May 10, 2010
Posted in Miscarriage

Mandatory Critical Tests for Every Frequent Miscarriage Sufferer – Part I

Those women experiencing recurring miscarriages should ensure all the basic tests are carried out inclusive of evaluation of anomalies in uterus, hormone level test and chromosome investigation prior to setting off to the edging of medicinal knowledge and seeking investigative tests and therapies. However, in case every final test outcome turns out to be normal and one continues to ail from recurrent pregnancy loss then it is time to set sights on a number of novel therapies based on the latest researches:

PGD (Pre-Implantation Genetic Diagnosis)

Chromosomal aberrations are the prevalent reason for accidental and frequent miscarriages. The embryo bears flaws which stab its chances of ever developing into a viable infant. As is the case with majority of the accidental miscarriages cases, the harm arises due to incorrect lining up of the chromosomes from sperm and egg. But in pairs facing frequent miscarriages, it is likely that the anomaly is heritable instead of a coincidence of nature, which means there is a defect in either the male or the female’s genes like translocation wherein a certain section of a chromosome is affixed to another – might not have an effect on the couple’s health though it could thwart embryo from growing. But, as the embryo solely would inherit half of the mother and father’s genes, there would yet be a likelihood of having a healthy newborn in case bypassing of the flawed gene occurred.

Presently there are no means of fixing chromosomes in human beings; hence researchers are instead laying focus on ways of sifting through a set of embryos for segregating viable ones from the dire ones via PGD. When PGD is done alongside IVF (in-vitro fertilization), it helps in ably screening embryo that has a heritable disease like sickle cell anemia. PGD is available in over fifty clinics globally and has been ably employed from the early nineties for screening purposes.

Manner of Working

Blood analysis is conducted for the couple to test for chromosomal aberrations; no sooner has an anomaly been recognized, the woman’s egg would be retrieved and creation of numerous embryos is done via IVF. Subsequent to 3 days after embryo development occurs  up to 6 cells then removal of one cell is done using a delicate needle and evaluated for anomaly (normal development of embryos would persist despite removal of a single cell). After 2 days, solely embryos which are normal and in good health would be used for implantation.

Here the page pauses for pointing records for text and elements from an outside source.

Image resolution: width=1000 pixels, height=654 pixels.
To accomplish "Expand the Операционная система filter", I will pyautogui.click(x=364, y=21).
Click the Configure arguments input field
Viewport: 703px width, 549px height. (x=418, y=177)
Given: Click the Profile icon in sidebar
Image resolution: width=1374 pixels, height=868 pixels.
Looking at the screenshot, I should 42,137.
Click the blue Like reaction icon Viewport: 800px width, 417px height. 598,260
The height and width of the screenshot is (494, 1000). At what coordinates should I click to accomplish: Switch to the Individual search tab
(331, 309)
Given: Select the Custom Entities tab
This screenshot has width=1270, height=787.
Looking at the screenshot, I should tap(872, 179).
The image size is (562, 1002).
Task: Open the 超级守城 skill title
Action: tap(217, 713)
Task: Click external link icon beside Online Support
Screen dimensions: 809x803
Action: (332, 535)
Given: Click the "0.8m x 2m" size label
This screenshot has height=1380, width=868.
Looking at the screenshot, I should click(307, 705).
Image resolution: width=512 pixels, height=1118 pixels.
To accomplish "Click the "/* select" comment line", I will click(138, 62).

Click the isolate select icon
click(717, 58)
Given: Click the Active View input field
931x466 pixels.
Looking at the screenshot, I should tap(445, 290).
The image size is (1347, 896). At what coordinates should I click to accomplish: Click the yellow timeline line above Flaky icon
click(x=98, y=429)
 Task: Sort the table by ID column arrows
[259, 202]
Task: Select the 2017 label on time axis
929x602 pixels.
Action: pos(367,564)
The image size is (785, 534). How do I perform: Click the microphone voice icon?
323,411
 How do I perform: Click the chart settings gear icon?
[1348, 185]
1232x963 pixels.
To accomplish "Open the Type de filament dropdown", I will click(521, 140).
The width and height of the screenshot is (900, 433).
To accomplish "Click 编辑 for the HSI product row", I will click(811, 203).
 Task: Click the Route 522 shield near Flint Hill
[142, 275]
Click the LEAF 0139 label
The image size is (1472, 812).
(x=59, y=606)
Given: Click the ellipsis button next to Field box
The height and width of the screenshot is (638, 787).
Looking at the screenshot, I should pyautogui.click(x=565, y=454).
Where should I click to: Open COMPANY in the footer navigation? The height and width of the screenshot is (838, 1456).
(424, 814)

Even as PGD has been successfully used for over ten years to screen heritable conditions, yet it still has to be established how ably it functions in treatment of recurrent miscarriages. According to a latest study finding, investigators claim that the use of PGD was helpful in reducing miscarriage in females over thirty-years of age from 36% down to seventeen percent; however there are other people who would continue to be cynical. The matter is highly debatable since women with frequent miscarriages have a greater likelihood of producing all irregular embryos and there being not much that could be implanted. Presently, PGD is highly beneficial as an analytic tool. Other downsides are the costs and anxiety of having to go through in-vitro fertilization, the PGD costs already running in thousands of dollars), the high occurrence of erroneous diagnosis and likely harm to the embryo.


A common belief among researchers is that on eliminating other likely reasons for miscarriage, a flaw in the immune system could be the possible offender. Usually the immune system would assault any alien matter in the body. Embryo has half recognizable heritable material from the woman and half non-familiar material from the man. During a normal pregnancy, the antibodies that block and shield the embryo are produced by the mother. In case some aspect comes in the course of these antibodies being produced then killer cells (lymphocytes) come to the fore and commence an assault. Hence, investigators are been probing ideal means of suppressing such killer lymphocytes.

Manner of Working

IVIG (intravenous immunoglobulin therapy) which had been earlier employed for treating autoimmune conditions, however lately has been used for treating miscarriage. During IVIG procedure, extraction of antibodies done from the blood of over a hundred donors is administered as shot into expectant mothers hoping that it would have a suppressing action on the immune system and shield the embryo.


IVIG is obtainable at numerous clinics yet it is deemed still quite investigational with some physicians vouching for it whereas others calling it a rip-off preying on fraught couples. Experts believe it to be beneficial to a particular set of women having inexplicable secondary miscarriage (first normal delivery after which subsequent 3 or more pregnancy failures) and all regular test outcomes coming normal.

The downside to IVIF therapy is that it being basically an FDA-accepted drug however being employed in an unaccepted manner due to which numerous insurance providers would not provide coverage. And despite blood samples would undergo screening yet the risk with blood borne ailments being transmitted via blood like hepatitis is always present.